Durante generaciones, esta tradición fue ignorada o incluso despreciada por la cultura colonial. Hoy, algunos de los restaurantes más interesantes de Australia la estudian con el rigor que merece, y chefs aborígenes la están llevando a mesas de nivel internacional.
Los ingleses y su Sunday roast
La segunda tradición es la de los colonos británicos del siglo XIX, que llegaron desde Inglaterra con la nostalgia del asado dominical y descubrieron, casi con alivio, que en Australia la carne roja era abundante, accesible y disponible en cantidades impensables en su país de origen.
La parrilla al aire libre —fuego directo, carne que se dora y adquiere aroma— fue la forma natural de canalizar esa abundancia en un clima que no invita a cocinar en interiores más de lo necesario. El asado dominical se transformó en el barbie del fin de semana. Lo que en Inglaterra era un privilegio de clase media se convirtió en Australia en un derecho democrático.
Cultura global del fuego

La tercera tradición —la que ha dado al barbie australiano su forma actual, diversa y rica— es la de las grandes migraciones del siglo XX. Llegaron primero italianos y griegos tras la Segunda Guerra Mundial, con sus marinados de limón y orégano, sus embutidos aromatizados con hinojo y guindilla, y su forma expansiva de entender la comida como un acontecimiento social prolongado.
Después, los libaneses, con sus brochetas de kofta especiada, la salsa de tahini y los panes planos. Más tarde, vietnamitas y chinos, con marinados de soja, jengibre y sésamo, bao y verduras a la parrilla con ese sabor profundo del umami.
Y finalmente, latinoamericanos, con la tradición del asado argentino o uruguayo —una liturgia de fuego lento y carne de calidad que exige paciencia— y el chimichurri, intenso y fragante, con perejil, ajo y vinagre. Todo eso ha terminado en la misma parrilla de los parques de Sídney o Melbourne, a menudo en una misma tarde, en una misma barbacoa pública, sin planificación previa.
Deliciosa química humana
La reacción de Maillard —ese proceso químico que se produce cuando las proteínas y los azúcares naturales de los alimentos se someten a altas temperaturas— explica por qué la carne a la parrilla desarrolla aromas que otros métodos de cocción no alcanzan con la misma intensidad.

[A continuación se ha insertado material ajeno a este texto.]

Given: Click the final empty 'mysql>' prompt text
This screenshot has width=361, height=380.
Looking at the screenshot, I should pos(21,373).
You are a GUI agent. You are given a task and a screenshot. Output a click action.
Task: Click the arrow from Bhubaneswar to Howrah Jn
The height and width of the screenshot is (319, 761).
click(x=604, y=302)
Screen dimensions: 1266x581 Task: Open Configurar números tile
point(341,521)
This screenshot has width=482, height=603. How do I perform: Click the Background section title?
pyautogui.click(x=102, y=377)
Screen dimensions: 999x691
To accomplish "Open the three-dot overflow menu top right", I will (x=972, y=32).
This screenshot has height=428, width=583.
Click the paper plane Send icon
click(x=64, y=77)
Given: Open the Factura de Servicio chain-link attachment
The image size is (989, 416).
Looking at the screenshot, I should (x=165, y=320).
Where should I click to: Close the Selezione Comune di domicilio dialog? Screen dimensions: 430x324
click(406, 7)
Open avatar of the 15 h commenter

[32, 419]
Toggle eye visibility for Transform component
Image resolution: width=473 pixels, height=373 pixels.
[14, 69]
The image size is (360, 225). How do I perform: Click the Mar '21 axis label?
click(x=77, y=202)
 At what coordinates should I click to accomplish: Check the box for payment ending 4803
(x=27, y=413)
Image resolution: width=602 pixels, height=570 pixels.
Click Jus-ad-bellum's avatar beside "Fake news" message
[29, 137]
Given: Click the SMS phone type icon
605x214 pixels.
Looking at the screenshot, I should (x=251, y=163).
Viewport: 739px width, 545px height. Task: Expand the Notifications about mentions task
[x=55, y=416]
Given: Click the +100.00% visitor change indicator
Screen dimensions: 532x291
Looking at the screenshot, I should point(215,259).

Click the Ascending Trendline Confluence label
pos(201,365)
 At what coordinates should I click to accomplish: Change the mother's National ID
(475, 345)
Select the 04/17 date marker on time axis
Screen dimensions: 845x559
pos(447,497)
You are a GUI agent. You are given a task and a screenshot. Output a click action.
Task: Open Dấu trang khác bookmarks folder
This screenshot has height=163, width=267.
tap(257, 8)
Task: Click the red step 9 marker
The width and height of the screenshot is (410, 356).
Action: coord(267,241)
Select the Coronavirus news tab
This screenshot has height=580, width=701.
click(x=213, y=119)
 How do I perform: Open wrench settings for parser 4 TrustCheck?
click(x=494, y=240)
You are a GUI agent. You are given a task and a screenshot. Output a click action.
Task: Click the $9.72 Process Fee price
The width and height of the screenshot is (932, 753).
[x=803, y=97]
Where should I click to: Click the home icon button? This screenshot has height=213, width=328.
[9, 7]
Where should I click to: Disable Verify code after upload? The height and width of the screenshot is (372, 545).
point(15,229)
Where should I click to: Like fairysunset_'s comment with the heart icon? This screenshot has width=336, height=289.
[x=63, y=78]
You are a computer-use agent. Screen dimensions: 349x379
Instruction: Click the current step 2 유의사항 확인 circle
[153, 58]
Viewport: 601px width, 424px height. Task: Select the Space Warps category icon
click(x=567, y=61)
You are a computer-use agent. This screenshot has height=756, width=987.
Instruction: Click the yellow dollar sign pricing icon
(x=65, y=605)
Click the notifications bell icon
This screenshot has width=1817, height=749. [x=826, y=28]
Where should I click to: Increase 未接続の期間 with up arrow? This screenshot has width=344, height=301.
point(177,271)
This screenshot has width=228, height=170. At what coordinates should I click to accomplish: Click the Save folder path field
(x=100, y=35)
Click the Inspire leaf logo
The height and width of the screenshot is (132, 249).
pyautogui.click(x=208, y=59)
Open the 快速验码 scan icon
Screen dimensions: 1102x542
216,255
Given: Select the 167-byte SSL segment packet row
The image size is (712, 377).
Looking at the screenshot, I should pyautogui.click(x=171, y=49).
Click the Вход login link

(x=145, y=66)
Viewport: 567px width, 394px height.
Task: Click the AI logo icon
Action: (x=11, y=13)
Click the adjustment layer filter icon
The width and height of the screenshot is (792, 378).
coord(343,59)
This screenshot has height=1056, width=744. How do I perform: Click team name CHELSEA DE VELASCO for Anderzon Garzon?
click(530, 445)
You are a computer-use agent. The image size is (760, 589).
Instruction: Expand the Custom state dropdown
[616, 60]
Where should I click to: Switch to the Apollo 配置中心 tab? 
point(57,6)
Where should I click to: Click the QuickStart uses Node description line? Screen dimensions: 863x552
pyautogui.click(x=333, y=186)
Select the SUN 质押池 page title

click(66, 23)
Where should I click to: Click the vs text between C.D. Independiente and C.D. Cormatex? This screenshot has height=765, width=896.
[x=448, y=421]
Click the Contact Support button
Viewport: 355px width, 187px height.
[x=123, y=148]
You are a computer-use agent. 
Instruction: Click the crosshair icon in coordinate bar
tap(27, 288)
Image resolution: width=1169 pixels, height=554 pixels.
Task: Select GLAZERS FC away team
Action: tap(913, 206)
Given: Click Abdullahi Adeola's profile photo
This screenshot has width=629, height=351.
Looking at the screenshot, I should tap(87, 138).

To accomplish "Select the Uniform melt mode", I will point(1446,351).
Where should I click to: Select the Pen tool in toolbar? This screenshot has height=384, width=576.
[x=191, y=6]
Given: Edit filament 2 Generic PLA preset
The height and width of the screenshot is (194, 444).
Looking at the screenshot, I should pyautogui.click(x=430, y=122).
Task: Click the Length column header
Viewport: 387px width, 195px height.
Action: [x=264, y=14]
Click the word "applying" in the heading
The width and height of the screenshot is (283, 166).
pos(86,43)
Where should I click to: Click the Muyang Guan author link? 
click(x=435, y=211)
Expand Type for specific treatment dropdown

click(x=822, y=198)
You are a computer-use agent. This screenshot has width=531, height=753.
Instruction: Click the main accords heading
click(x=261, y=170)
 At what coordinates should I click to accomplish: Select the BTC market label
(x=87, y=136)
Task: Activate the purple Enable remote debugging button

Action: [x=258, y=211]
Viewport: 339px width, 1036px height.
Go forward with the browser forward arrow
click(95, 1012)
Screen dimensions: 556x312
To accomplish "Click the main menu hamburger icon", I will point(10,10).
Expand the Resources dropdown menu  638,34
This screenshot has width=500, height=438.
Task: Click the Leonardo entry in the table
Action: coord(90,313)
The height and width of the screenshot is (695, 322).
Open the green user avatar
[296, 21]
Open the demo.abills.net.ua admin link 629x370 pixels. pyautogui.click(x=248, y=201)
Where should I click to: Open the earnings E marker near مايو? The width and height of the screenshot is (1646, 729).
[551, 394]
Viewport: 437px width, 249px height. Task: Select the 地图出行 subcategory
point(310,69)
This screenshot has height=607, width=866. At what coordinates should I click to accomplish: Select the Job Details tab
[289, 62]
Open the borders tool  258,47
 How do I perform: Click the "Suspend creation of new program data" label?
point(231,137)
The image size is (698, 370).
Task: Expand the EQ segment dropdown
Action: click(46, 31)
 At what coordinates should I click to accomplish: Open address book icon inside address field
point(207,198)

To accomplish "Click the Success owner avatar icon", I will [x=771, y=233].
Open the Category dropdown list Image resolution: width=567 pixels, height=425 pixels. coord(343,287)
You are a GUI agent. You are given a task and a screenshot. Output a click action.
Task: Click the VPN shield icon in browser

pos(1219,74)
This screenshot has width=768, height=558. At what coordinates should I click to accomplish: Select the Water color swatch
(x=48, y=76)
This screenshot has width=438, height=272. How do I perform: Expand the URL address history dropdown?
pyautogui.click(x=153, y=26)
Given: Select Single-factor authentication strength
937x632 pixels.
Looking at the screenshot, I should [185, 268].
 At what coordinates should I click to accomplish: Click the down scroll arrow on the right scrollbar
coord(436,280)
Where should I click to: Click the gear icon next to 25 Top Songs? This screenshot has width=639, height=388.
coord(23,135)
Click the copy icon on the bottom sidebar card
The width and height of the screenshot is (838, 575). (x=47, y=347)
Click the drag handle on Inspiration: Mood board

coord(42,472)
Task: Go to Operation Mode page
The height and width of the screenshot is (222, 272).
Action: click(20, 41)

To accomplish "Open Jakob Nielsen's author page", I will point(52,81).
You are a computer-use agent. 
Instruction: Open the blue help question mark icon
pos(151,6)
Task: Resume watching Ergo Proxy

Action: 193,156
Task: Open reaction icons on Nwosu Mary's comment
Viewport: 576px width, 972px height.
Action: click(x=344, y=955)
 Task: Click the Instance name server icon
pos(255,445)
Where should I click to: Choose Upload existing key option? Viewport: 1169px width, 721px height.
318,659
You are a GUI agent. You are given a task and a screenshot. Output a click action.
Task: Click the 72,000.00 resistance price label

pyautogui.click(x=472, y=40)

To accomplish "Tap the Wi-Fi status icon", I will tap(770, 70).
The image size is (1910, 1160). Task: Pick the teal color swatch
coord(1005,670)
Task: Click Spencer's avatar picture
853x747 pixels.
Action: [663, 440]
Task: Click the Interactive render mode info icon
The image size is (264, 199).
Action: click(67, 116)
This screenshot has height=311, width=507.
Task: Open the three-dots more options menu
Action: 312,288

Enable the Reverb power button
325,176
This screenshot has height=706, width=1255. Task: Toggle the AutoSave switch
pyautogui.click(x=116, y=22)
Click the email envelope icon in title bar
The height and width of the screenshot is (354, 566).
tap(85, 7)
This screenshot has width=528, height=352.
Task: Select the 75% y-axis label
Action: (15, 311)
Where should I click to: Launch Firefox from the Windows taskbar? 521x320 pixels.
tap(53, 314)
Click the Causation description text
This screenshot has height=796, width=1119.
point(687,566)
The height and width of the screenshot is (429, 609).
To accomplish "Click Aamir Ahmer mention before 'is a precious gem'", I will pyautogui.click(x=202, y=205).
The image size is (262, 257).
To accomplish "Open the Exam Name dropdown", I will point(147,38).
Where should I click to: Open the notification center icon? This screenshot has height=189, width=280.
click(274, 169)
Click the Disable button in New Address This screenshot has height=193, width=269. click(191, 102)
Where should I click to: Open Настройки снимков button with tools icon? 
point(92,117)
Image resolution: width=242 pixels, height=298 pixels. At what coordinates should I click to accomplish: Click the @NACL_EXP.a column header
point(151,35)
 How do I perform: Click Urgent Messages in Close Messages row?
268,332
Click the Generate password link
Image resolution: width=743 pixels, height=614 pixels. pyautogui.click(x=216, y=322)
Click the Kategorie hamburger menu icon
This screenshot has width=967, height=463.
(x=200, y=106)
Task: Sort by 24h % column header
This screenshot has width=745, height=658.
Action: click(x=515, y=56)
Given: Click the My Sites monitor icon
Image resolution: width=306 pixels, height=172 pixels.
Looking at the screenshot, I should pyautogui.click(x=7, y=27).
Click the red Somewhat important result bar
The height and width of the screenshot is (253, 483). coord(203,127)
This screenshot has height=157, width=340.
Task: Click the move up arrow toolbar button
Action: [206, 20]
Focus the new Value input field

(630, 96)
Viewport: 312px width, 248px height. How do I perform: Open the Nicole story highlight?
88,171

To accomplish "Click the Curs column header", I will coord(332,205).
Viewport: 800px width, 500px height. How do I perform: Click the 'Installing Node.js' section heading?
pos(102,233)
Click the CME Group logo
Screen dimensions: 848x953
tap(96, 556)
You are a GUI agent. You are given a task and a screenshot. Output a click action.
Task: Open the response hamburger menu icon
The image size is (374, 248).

Pero la química no basta para explicar por qué, alrededor de una parrilla encendida, surgen conversaciones distintas: más directas, más espontáneas, menos formales que las de una mesa organizada. Quizá porque la comida se elabora a la vista de todos, de manera compartida, eliminando la distancia entre quien cocina y quien come. Quizá porque el tiempo de espera —esos minutos frente a las brasas— crea un espacio de conversación sin objetivos, sin agenda, sin expectativas.
Lo que distingue al barbie australiano de otras tradiciones de parrilla —del competitivo brisket texano, del ceremonial asado argentino, de la especializada galbi coreana— es precisamente eso: la ausencia de jerarquías, la inclusividad estructural, la facilidad con la que cualquiera puede participar sin tener que demostrar nada. El político y el albañil hacen lo mismo frente a la misma parrilla en el mismo parque público.
Grab a plate, mate (Coge un plato, colega). Hay algo profundamente igualitario en esta lógica. Y el hecho de que el Estado haya decidido convertirla en infraestructura pública —instalando parrillas en los parques igual que instala fuentes de agua— dice mucho sobre el tipo de convivencia que se quiere construir.